SCADA system beginnings can be traced back to the 1960s, but oil and gas adoption became widespread in the early 2000s. Those who have embraced SCADA, remote monitoring, remote control, and autonomy even on a small scale are already benefiting from reduced downtime through increased operational efficiency—which means more production, fewer costly repairs, and more importantly a much safer work environment with less windshield time.

Now, with oil and gas technology moving towards full autonomy—where artificial intelligence (AI) driven systems and machine learning through analytics relieves humans of more and more of the basic troubleshooting as well as operational and system adjustments—producers are able to make a profit at lower oil prices.

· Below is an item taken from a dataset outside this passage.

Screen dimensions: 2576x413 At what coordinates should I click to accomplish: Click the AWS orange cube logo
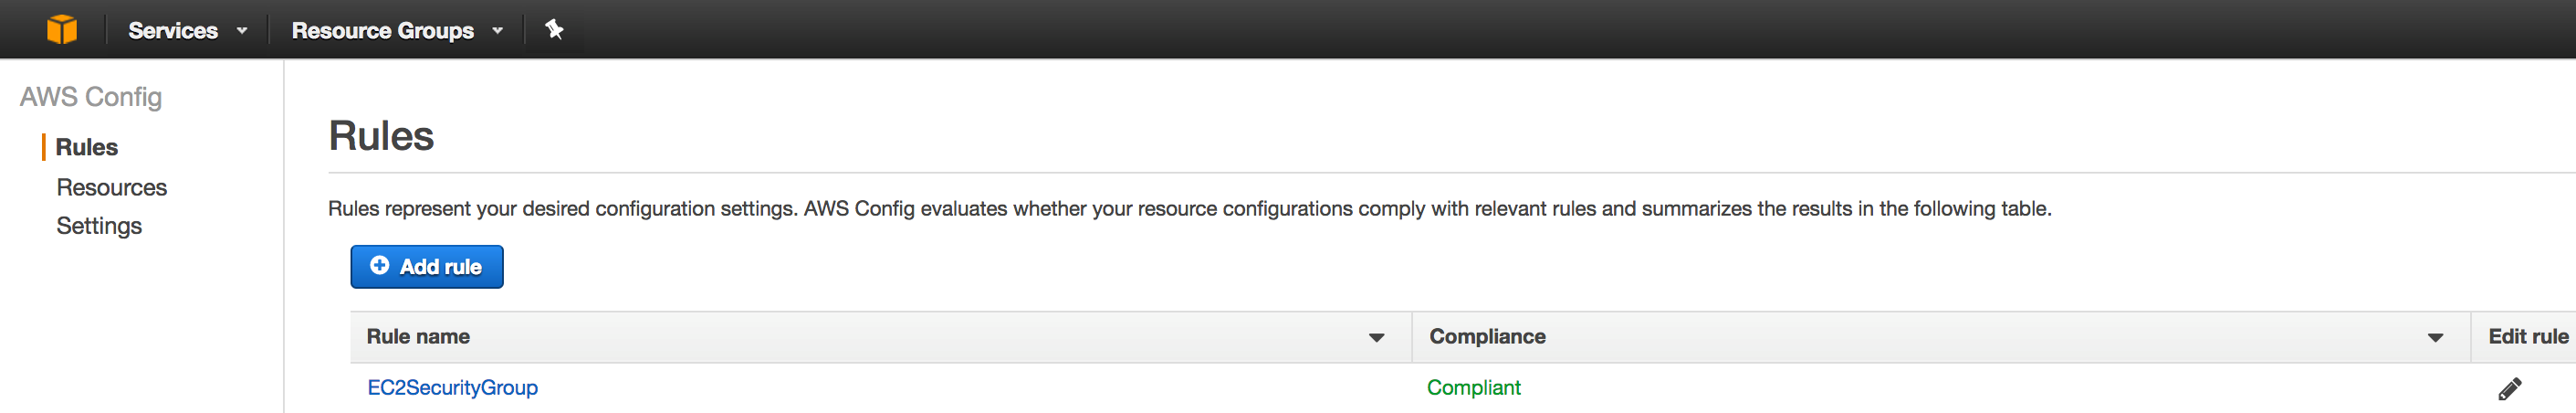(x=62, y=29)
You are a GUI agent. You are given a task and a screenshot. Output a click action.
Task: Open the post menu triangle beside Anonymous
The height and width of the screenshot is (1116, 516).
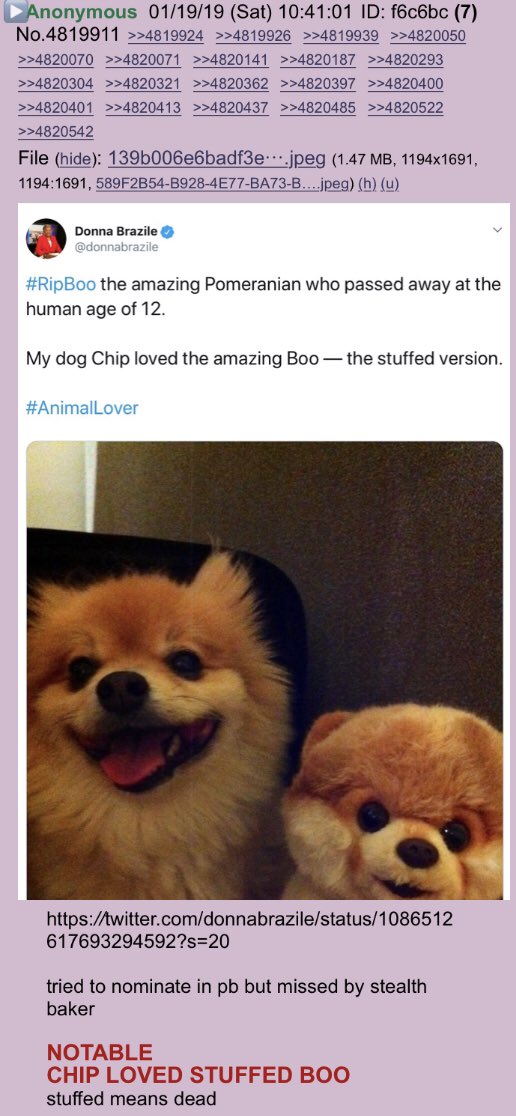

Even when they factor in the cost of automation, it still only makes sense to keep growing production and increasing the bottom line while embracing these new technologies.

The autonomous future is now, with Emerson's Zedi SaaS SCADA that operates exactly as described above, complete with AI and machine learning to give our customers and partners the advantage of autonomous operations - now.

Hardware and sensors collect thousands of data points in the field, such as flow line pressures, flow rates, tank levels and more, at high-resolution intervals. This advantage changes everything for producers, granting them a full range of instant and actionable information to not only be aware of any issues, but to automatically fix the problems; sometimes before their even a problem at all.

Autonomous oil and gas production


During the process our cloud based solutions compare that information to its database, looking for statistically significant variations. It doesn’t flag every minor pressure change or flow rate change, small fluctuations are just a day in the life once it’s ‘learned’ the regular operational performance for a specific asset.

When the system does see a trend that has previously led to a failure, leak, gas lock, etc., it takes note and autonomously decides how to proceed (based on the settings and permissions you’ve granted).

Autonomous oil and gas production screen graphic

When that system includes an adjustable hydraulic artificial lift system it can autonomously regulate pump speed, stroke length and frequency according to priorities given in a 15-point solution protocol. Our platform can tell within minutes if its solution it put into action worked, if it needs to try the next option, or if it should alert a field technician through an instant alarm cry-out.

This solves a huge percentage of common problems sooner than traditional methods could even detect or action on one. You can see how this cuts downtime and boosts production. Even when onsite visits are needed, and helps the technician decide on recommended parts and tools that are needed, reducing onsite decisions, and unnecessary trips back and forth to the site.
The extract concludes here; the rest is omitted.